Exercise inputs
------------------------------------------------------------------------
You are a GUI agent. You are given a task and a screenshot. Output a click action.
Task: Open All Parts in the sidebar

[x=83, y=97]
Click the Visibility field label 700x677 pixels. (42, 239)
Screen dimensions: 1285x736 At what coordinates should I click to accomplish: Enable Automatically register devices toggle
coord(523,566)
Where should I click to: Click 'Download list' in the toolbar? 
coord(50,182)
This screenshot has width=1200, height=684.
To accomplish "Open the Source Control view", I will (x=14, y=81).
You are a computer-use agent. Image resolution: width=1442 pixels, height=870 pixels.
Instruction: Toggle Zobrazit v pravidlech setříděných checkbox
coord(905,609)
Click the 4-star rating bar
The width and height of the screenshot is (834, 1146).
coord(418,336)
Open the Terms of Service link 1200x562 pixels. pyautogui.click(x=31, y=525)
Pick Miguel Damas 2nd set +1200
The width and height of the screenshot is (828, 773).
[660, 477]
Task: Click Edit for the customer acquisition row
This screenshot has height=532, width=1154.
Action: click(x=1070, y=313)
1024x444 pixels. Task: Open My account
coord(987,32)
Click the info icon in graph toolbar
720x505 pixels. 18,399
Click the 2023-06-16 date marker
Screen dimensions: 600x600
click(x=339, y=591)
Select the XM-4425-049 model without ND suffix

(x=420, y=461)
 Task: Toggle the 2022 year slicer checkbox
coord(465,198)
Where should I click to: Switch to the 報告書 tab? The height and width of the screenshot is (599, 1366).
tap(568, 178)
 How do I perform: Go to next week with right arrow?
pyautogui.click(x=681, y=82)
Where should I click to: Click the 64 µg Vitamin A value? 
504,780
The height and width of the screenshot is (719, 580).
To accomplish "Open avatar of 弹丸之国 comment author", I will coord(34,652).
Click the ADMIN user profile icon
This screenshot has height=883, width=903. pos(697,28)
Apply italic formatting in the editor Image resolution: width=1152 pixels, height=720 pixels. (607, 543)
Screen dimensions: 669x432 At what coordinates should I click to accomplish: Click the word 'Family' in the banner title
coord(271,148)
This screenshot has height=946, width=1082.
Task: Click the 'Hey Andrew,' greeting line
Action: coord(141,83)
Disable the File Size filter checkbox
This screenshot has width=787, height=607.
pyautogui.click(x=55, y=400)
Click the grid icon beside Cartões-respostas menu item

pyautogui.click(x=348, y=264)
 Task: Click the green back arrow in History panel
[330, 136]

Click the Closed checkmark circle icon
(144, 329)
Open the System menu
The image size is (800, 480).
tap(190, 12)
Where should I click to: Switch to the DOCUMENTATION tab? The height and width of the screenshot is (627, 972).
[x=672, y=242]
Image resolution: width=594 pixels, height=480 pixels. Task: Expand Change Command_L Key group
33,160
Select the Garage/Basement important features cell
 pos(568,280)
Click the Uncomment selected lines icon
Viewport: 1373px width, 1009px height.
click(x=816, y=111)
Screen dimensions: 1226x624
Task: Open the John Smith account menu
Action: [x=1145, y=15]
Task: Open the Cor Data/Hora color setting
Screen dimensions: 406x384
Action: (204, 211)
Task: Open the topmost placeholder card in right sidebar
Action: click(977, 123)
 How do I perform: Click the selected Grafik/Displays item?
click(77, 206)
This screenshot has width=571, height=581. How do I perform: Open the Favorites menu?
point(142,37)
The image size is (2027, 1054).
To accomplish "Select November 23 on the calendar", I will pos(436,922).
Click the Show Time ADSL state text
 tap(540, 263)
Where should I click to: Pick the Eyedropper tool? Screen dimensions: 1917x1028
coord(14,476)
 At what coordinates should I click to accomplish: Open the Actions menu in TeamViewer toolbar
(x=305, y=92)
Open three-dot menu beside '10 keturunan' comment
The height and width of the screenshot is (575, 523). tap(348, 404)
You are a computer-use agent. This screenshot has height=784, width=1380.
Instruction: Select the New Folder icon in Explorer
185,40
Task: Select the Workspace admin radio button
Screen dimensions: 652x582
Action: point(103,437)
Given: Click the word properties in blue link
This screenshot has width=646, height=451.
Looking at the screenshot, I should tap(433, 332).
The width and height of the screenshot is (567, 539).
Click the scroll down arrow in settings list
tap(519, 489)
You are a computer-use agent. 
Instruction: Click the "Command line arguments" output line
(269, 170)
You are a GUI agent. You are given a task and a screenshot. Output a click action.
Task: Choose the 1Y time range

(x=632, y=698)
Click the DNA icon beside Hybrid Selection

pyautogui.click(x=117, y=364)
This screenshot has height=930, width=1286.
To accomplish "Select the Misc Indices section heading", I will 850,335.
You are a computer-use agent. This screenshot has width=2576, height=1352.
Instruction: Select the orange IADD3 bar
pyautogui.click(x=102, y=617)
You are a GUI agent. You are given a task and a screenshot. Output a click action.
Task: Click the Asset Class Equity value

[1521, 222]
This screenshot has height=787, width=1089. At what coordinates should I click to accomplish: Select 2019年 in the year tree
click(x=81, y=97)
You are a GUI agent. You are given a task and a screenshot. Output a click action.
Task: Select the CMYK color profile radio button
------------------------------------------------------------------------
Say how many lines of the material hold the string "color", giving the number alone.

Written solution
2